**阅读材料:**
注意这里遍历unsorted bin的方式，让victim等于unsorted bin的当前表头，在unsorted bin不为逻辑上的空表的情况下持续便利。

根据遍历方式，知道unsorted bin是FIFO表，同时也知道，这里会遍历整个unsorted bin

仍然将victim称为chunk1，bck称为chunk2，这里只会检查chunk size并判定是否报错。

注意这里的size，后面用到的很多判断依据都是这个size

2. 尝试从last_remainder中分割小chunk(3291 ~ 3322)

            /*
               If a small request, try to use last remainder if it is the
               only chunk in unsorted bin.  This helps promote locality for
               runs of consecutive small requests. This is the only
               exception to best-fit, and applies only when there is
               no exact fit for a small chunk.

**学习目标:**
(a) 将阅读材料中从“注意这里遍历unsorted bin的方式，让victim等于unsorted bin的当前表头，在unsorted”到“k size并判定是否报错。”的部分原样抄写出来。
(b) 根据阅读材料回答下列问题：
(i) 从遍历方式可以看出，unsorted bin是哪种表？
(ii) 在把victim称为chunk1、bck称为chunk2的那一步中，只检查哪一项并据此判定是否报错？
(iii) 第2步尝试从哪里分割小chunk？

**记录数据:**
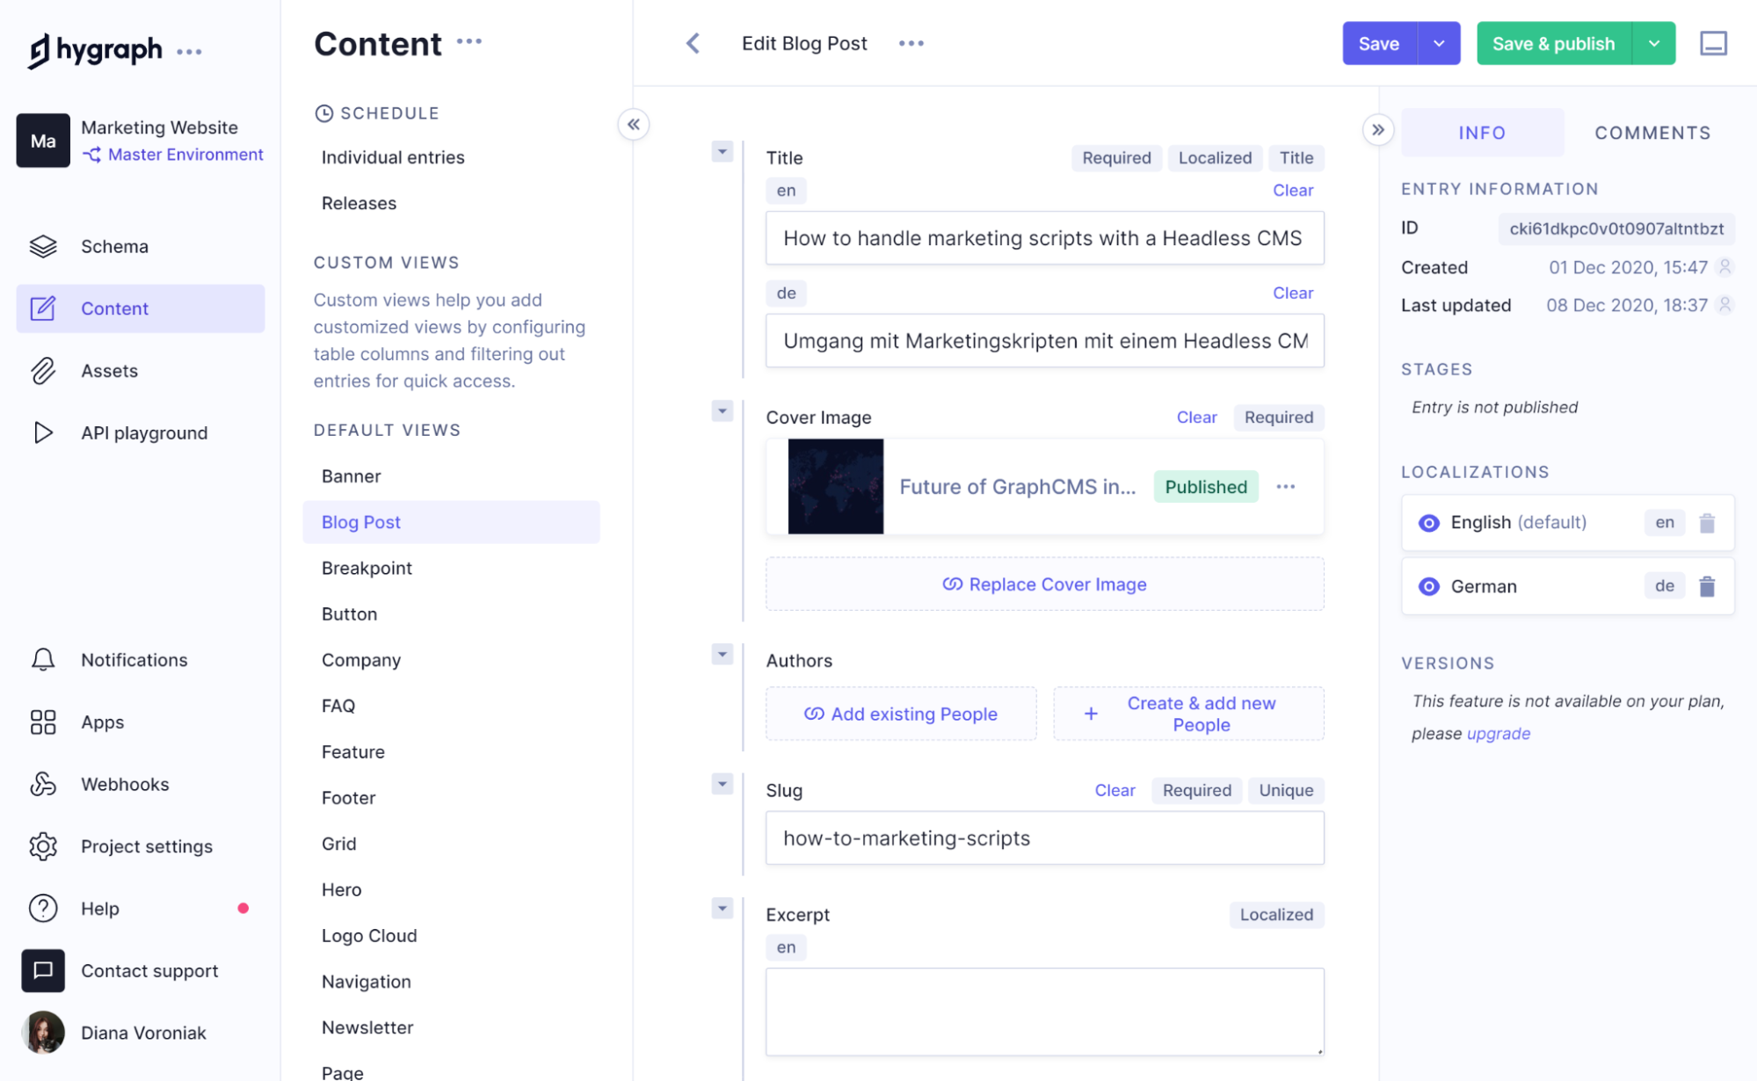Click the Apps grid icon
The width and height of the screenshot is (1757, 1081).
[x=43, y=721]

**参考答案:**
(a)
注意这里遍历unsorted bin的方式，让victim等于unsorted bin的当前表头，在unsorted bin不为逻辑上的空表的情况下持续便利。

根据遍历方式，知道unsorted bin是FIFO表，同时也知道，这里会遍历整个unsorted bin

仍然将victim称为chunk1，bck称为chunk2，这里只会检查chunk size并判定是否报错。

(b)
(i) FIFO表。
(ii) chunk size。
(iii) last_remainder。